Most people know what a glass pipe is. Few know that there is a thriving and vibrant community of artists who are crafting beautiful glass sculpture pipes making upwards of $200k a year fueling a billion dollar industry globally while developing the most fascinating subculture of art since the graffiti movement in the 1970s.
Raleigh artist Andrew Sartori is one of these glass sculptors who majestically wields fire and bends glass. He opened the door and let us in on the inner workings of this burgeoning subculture. “This is a relatively new art form but the scene is growing. Twenty years ago there were maybe a few hundred glass blowers. Now there are thousands.”

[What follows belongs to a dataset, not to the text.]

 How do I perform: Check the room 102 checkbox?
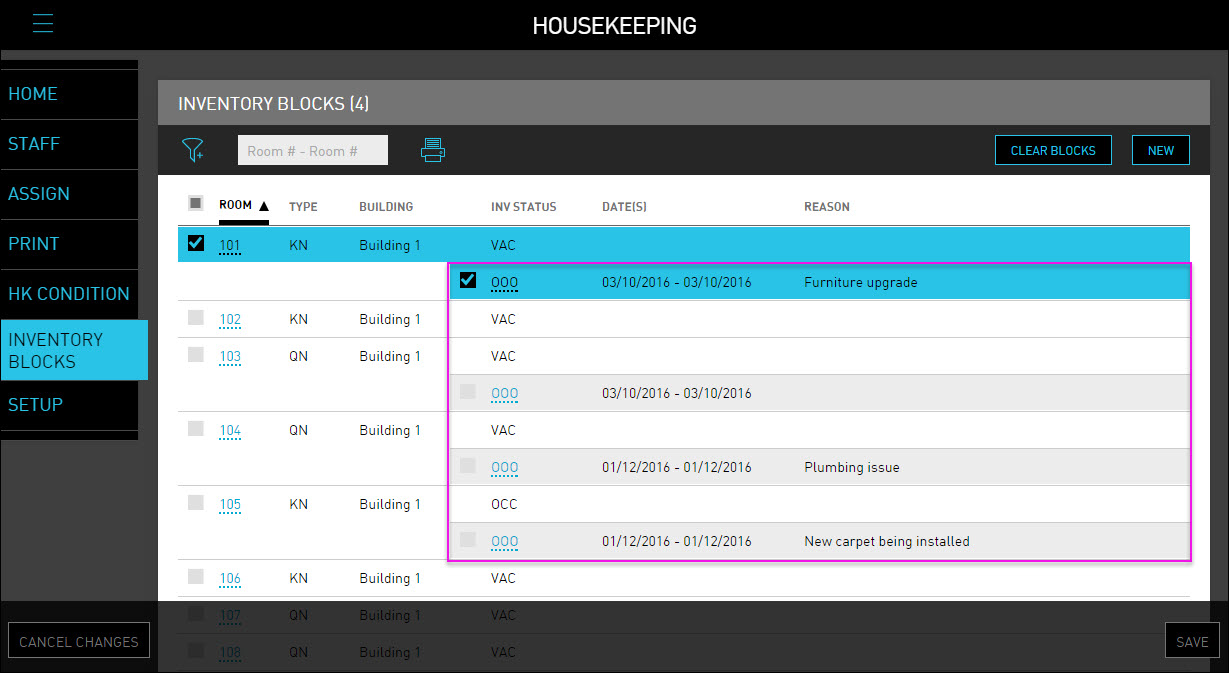click(x=196, y=318)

Mentorship is a critical pillar within many of the recent art subculture booms including graffiti art and tattooing. The glass piping art culture is no different. Andrew got his start by apprenticing with a friend who took him under his wing. “I would come out to his house a few times a week and he would show me the basics. I fell in love with the art quickly.” Soon Andrew would be working his first gig with Zephyr Glass doing mostly prep work while trading services for shop space. Any spare time he could find was spent researching the craft. “I would read books, watch videos and scan the internet for as much information as I could consume on the art.” One of Zephyr’s distributors, Joint Forces, took notice of Andrew’s work and began selling some of his pieces across their network. As money came in Andrew invested it right back into his craft allowing him to improve, grow quickly and set up a studio in Raleigh within Capital Smoke on Martin Street.
While Andrew presently distributes across the United States he tells us that some artists have reached counter culture celebrity status. Many have become household names amongst fans of the art. Names like Snodgrass, Banjo, Germ and el Hefe may mean nothing to the layperson but are legends in this community.

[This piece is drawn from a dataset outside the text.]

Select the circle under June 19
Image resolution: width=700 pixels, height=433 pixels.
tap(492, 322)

While the art form is growing fast and the subculture is finding stronger footing in the marketplace Andrew is quick to note that the glass pipe art form carries a notable stigma. “This used to be illegal. The government went after glass blowers through the early 90’s so artists began creating nom de plumes and pen names to hide their true identity.” Even though the legal pressures have relented identifying your work through a different name within the culture still exists. The most popular artists in the game today are known simply by names like Salt, Snic and Bandhu. Andrew goes by Logi which means “the personification of fire”. Again, the similarities regarding pen names and the graffiti scene are noteworthy.
I continue to draw parallels with the graffiti subculture because I have an affection for authentically American-born art forms that grow organically and are self-driven purely by creative competition. As the glass blowing subculture continues to grow and explore notoriety through channels like magazines, websites and national expos it will be fascinating to observe how an art once perceived only as the work of degenerates merges into the lane of the modern art gallery. Truth-be-told glass blowing is a craft that takes just as much commitment as any other high-grade method of creative expression. Years of practice and hefty investment are required to make a mark. Just ask Andrew Sartori. He is clearly making his right here in Oak City.